→ **ACTIVITY**: Print out the data exactly, keeping every image out of it.

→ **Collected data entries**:
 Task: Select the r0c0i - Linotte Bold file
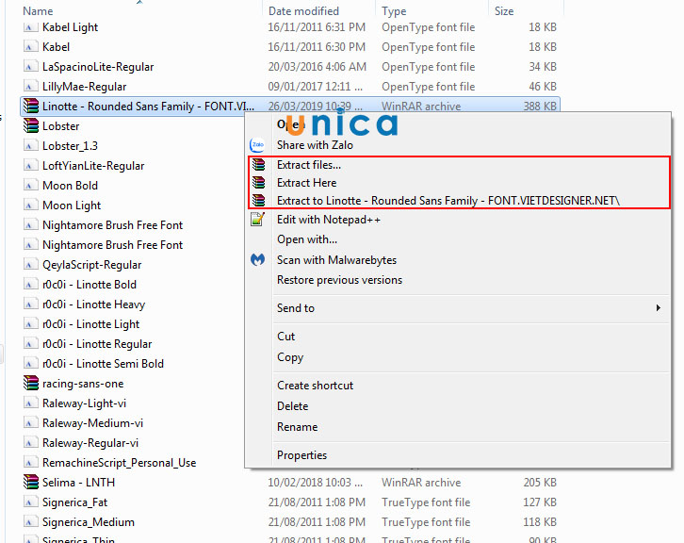click(x=90, y=285)
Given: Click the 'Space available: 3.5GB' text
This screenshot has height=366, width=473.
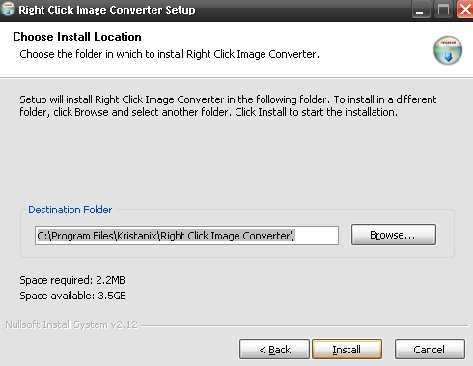Looking at the screenshot, I should tap(72, 296).
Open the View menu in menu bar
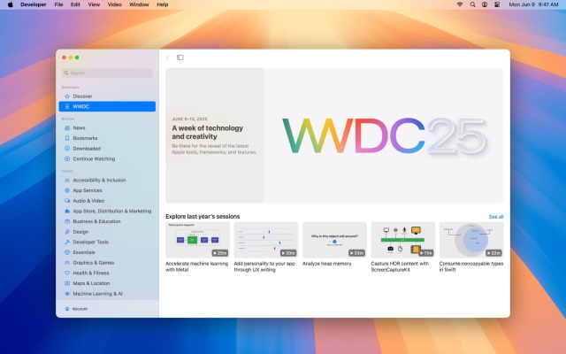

→ **WRITTEN RESPONSE**:
 Task: Select the r0c0i - Linotte Bold file
click(x=90, y=285)
Given: Click the 'Space available: 3.5GB' text
This screenshot has height=366, width=473.
Looking at the screenshot, I should tap(72, 296).
Open the View menu in menu bar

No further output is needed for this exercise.